My current setup is,
CUDA 10.0
cuDnn 7.6
tensorflow 1.14
tensorrt 5.0
Every time I try to create an inference engine using tensorrt, there is no change, regarding the number of tensorrt engine nodes that are created.
# function to read a ".pb" model
# (can be used to read frozen model or TensorRT model)
def read_pb_graph(model):
with gfile.FastGFile(model,'rb') as f:
graph_def = tf.GraphDef()
graph_def.ParseFromString(f.read())
return graph_def
frozen_graph = read_pb_graph("./model/YOLOv3/yolov3_gpu_nms.pb")
your_outputs = ["Placeholder:0", "concat_9:0", "mul_9:0"]
# convert (optimize) frozen model to TensorRT model
trt_graph = trt.create_inference_graph(
input_graph_def=frozen_graph,# frozen model
outputs=your_outputs,
max_batch_size=1,# specify your max batch size
max_workspace_size_bytes=2*(10**9),# specify the max workspace
precision_mode="FP16") # precision, can be "FP32" (32 floating point precision) or "FP16"
#write the TensorRT model to be used later for inference
with gfile.FastGFile("./model/YOLOv3/TensorRT_YOLOv3_2.pb", 'wb') as f:
f.write(trt_graph.SerializeToString())

- SOURCE DATA:
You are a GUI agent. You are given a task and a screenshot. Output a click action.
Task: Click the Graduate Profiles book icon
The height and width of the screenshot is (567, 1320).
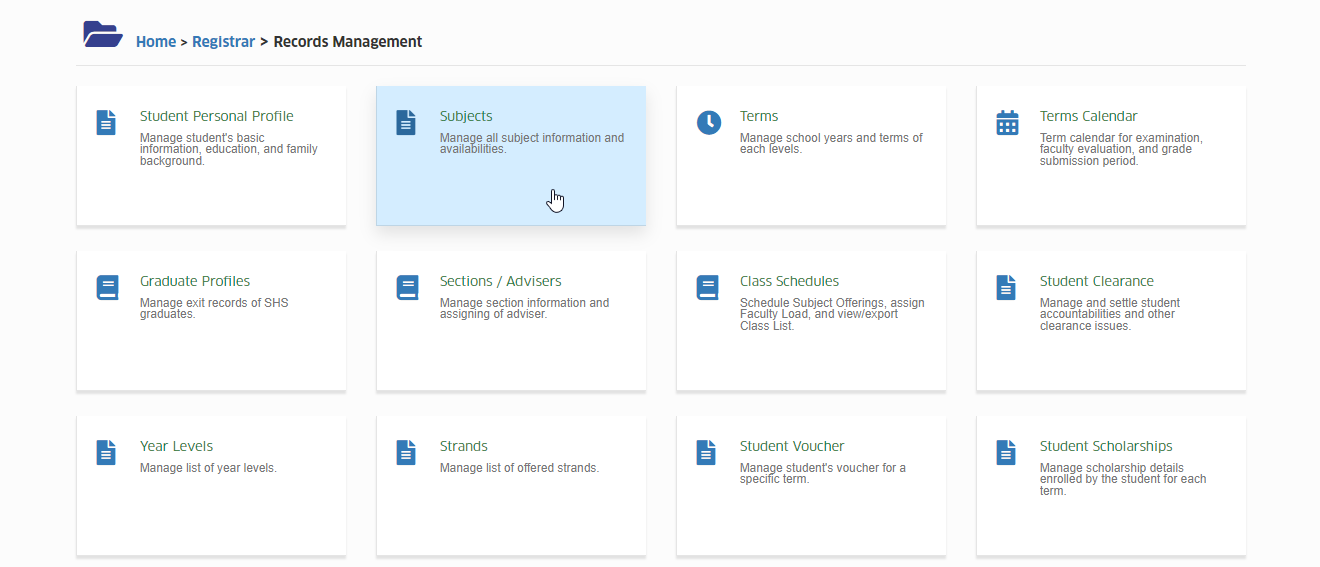click(107, 287)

- EXERCISE AIM:
Output the TensorRT conversion post in full, unchanged.

- RESULT FOR THIS EXERCISE:
My current setup is,
CUDA 10.0
cuDnn 7.6
tensorflow 1.14
tensorrt 5.0
Every time I try to create an inference engine using tensorrt, there is no change, regarding the number of tensorrt engine nodes that are created.
# function to read a ".pb" model
# (can be used to read frozen model or TensorRT model)
def read_pb_graph(model):
with gfile.FastGFile(model,'rb') as f:
graph_def = tf.GraphDef()
graph_def.ParseFromString(f.read())
return graph_def
frozen_graph = read_pb_graph("./model/YOLOv3/yolov3_gpu_nms.pb")
your_outputs = ["Placeholder:0", "concat_9:0", "mul_9:0"]
# convert (optimize) frozen model to TensorRT model
trt_graph = trt.create_inference_graph(
input_graph_def=frozen_graph,# frozen model
outputs=your_outputs,
max_batch_size=1,# specify your max batch size
max_workspace_size_bytes=2*(10**9),# specify the max workspace
precision_mode="FP16") # precision, can be "FP32" (32 floating point precision) or "FP16"
#write the TensorRT model to be used later for inference
with gfile.FastGFile("./model/YOLOv3/TensorRT_YOLOv3_2.pb", 'wb') as f:
f.write(trt_graph.SerializeToString())